„Der etwas andere Geschichtsunterricht“ in der Grundschule
Im Kontext des historischen Sachunterrichts bedeutet eine Auseinandersetzung mit der so genannten „kleinen Geschichte“ zunächst den Zugriff auf die Ortsgeschichte.
Blickt man beispielsweise auf den Lehrplan für Grundschulen in Bayern (vgl. hierzu: www.isb.bayern.de; hier können sämtliche bayerische Lehrpläne eingesehen werden), sieht dieser die Beschäftigung mit der Ortsgeschichte für die 3. Jahrgangsstufe vor. In der vierten Jahrgangsstufe soll der Blick auf die Regionalgeschichte ausgeweitet werden.
Sowohl eine Ausweitung auf die Region als auch eine Kontextualisierung dessen, was in der Vergangenheit des eigenen Ortes passierte, bringt eine Verknüpfung auf direkten Weg – macht sie unabdingbar. Von unabdingbar ist deswegen zu sprechen, weil gerade der Kontext der „kleinen Ereignisse“ diese im großen Rahmen erklären kann. Erfolgen entsprechende Einordnungen auf einer basalen – für Grundschüler verständlichen – Ebene, können in deren Köpfen die ersten Ansätze für Netze entstehen, die sich im Laufe der Zeit immer mehr verdichten und ein reflektiertes Geschichtsbewusstsein entwickeln.

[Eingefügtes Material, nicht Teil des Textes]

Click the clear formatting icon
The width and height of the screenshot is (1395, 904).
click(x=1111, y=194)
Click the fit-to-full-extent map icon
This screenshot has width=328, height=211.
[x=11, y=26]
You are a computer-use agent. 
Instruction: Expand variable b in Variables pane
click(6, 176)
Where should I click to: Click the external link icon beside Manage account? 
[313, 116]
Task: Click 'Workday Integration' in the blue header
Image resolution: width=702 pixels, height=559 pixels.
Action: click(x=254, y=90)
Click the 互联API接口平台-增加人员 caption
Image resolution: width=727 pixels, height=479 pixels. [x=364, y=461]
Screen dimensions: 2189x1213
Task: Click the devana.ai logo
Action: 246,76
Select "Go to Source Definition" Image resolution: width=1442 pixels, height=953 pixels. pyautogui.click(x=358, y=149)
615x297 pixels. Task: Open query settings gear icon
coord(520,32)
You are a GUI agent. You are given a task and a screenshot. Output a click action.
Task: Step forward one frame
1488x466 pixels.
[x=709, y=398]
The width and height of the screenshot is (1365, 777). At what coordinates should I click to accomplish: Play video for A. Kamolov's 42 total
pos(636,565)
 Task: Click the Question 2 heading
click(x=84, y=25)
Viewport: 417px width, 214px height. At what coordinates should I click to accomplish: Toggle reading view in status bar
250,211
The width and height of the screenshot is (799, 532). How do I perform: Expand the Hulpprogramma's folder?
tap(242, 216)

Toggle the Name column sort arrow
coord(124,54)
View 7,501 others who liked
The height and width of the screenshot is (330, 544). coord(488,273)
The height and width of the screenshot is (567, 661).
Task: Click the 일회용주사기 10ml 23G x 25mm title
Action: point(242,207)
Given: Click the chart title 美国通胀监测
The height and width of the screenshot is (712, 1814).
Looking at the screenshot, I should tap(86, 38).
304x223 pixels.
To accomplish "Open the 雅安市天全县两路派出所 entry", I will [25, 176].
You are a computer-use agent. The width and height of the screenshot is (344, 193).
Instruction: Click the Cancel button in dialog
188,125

Auch die Leitlinie, Grundschülern die Möglichkeit zu geben, ihr eigenes Umfeld zu erschließen, impliziert dieser andere Geschichtsunterricht ohne Einschränkung. Die vorliegenden Konzepte ermöglichen jene Erschließung auf direktestem Weg: die eigene Stadt (Bsp.: historische Gebäude), deren Einrichtungen (Bsp.: Museum, Archiv) und Gewordensein (Bsp.: Stadtentwicklung) wird aufgeschlüsselt und damit als Lebenswelt der Schüler in eigenem Tun erschlossen. Als Erleichterung für den Lehrer – gerade im Hinblick auf die Handlungsorientierung – stellen die nachfolgenden Konzepte nicht nur Ideen und Vorgehensweisen vor, sondern bieten gleichzeitig Materialien an.